Today, I finalized the refactoring of Catacloud to incorporate the changes from your epoch. I found some additional modifications were needed, so I updated the interface of the PostgreSQL state store to make it more generic. This is something I've discussed in previous journal entries, and was done to avoid binding the aggregate to one specific table and ID. Now, the PGState interface requires getByID, persist, abstract, and delete methods. The underlying state also doesn't necessarily have to be a PgRow; it could be anything, only the parts of it would need to be persistable in PostgreSQL, potentially across multiple tables. These methods now accept an executor, which allows us to pass in a transaction once they are implemented. Hopefully, this means we won't need to change any state implementations once the transaction implementation is available.

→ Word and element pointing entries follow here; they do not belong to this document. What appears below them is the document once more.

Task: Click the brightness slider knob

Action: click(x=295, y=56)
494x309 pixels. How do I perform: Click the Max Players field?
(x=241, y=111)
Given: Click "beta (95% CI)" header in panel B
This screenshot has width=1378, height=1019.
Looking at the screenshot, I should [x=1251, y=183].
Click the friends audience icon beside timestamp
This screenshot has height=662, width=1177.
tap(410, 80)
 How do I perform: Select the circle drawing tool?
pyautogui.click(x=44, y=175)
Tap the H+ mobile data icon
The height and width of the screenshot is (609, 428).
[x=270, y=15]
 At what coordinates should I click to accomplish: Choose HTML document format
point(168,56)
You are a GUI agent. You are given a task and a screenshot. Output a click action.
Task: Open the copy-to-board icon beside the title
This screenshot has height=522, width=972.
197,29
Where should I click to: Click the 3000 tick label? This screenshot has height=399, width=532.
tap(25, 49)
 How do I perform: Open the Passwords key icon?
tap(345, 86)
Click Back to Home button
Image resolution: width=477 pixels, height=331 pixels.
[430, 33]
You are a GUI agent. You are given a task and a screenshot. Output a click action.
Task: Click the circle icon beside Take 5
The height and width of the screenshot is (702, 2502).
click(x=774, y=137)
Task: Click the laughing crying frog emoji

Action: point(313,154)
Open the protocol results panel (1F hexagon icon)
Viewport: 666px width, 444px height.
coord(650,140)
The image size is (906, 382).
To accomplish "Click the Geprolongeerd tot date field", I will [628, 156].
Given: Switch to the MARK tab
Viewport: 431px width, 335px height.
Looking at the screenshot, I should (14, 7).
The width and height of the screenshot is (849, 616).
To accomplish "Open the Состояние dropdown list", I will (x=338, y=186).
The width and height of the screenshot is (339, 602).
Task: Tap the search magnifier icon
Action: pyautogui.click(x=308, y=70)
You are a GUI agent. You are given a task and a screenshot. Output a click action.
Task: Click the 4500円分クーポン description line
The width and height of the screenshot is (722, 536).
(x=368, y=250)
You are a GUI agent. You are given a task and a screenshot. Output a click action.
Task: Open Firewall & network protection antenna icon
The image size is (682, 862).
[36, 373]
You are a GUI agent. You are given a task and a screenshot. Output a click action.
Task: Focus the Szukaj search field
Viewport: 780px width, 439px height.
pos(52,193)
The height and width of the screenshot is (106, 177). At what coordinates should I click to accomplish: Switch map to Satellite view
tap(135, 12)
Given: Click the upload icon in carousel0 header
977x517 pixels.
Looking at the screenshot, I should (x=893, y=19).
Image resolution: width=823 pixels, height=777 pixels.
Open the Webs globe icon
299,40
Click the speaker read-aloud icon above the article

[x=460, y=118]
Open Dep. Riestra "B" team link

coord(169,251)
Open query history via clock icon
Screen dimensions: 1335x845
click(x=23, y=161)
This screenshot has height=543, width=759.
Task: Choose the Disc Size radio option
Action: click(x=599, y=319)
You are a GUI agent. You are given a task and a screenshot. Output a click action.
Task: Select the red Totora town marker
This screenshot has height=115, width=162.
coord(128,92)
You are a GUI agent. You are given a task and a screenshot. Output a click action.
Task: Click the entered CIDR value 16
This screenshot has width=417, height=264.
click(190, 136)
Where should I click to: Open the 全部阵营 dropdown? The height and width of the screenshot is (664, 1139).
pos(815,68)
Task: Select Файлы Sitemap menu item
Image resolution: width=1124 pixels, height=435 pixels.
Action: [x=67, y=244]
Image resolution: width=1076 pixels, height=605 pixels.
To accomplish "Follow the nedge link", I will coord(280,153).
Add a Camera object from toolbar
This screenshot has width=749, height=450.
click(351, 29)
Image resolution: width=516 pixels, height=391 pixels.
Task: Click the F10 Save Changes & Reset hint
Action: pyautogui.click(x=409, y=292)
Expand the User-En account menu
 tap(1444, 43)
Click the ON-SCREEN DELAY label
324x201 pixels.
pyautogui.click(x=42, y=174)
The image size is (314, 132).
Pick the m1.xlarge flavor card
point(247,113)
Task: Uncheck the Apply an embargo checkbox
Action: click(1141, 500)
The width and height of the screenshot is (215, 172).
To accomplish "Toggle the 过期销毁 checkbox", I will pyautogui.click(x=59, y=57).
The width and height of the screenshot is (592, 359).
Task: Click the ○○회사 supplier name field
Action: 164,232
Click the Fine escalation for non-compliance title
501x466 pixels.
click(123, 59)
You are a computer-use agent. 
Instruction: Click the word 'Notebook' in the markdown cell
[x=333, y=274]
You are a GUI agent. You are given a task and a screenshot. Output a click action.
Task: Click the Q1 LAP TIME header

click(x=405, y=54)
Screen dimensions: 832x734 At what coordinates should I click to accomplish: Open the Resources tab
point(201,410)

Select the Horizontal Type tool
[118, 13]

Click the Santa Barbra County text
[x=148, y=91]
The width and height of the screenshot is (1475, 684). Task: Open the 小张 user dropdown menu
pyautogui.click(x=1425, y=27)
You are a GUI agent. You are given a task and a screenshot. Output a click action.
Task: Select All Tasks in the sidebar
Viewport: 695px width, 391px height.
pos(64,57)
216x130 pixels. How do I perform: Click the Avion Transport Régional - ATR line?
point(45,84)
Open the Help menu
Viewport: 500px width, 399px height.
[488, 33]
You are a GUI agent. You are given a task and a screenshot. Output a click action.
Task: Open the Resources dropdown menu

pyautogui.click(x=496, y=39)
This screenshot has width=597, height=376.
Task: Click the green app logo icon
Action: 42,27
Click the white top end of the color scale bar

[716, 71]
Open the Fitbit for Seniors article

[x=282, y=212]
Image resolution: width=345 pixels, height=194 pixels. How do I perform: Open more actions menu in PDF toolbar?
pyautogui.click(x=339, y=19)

Furthermore, in Catacloud, almost everything now uses event sourcing, except for users. I've added organizations and job configurations as aggregates. I also implemented a saga to compute storage usage.

Event Sourcing Challenges and Race Conditions

While testing, I encountered an interesting, or rather annoying, error in the logs. This saga, which computes storage usage, listens for events from the files aggregate, specifically for "part uploaded" and "file deleted" events. Based on these events, it sends commands to the organization aggregate to update the organization's storage usage.

The issue is a race condition: the handler sends a command, we read the state from the store, apply the events, and then attempt to persist the state. This persistence fails with a "duplicate key" error, or a unique key constraint violation. This indicates that two events with the same version are trying to modify the same thing simultaneously. Since there are no atomic operations to persist the state and events together, this race condition occurs.

The solution is to run a transaction between getting the state for the organization and persisting events. This will ensure the version of the events is correct. While this is fixable, it's a bit annoying because I wasn't planning on implementing transactions yet, and it's a significant amount of work given my limited time. This issue has been happening quite consistently, and it's why the storage usage computation is incorrect. The projection that listens for the storage usage event isn't being triggered because the events aren't being persisted. This is a critical issue that needs to be addressed.

Overall, once I fix this, we are moving in the right direction. However, I must admit this whole system is quite complex now. It's entirely event-driven, and we're not calling things directly; instead, we're sending commands and listening to events everywhere. This makes it a lot looser than when you call a function directly, which I believe is one of the main issues with event-driven systems. I'm currently using an in-memory event bus. If I were to use an external event bus, some of these issues would be more apparent due to added latency. These are not trivial problems, but I'm committed to seeing this through.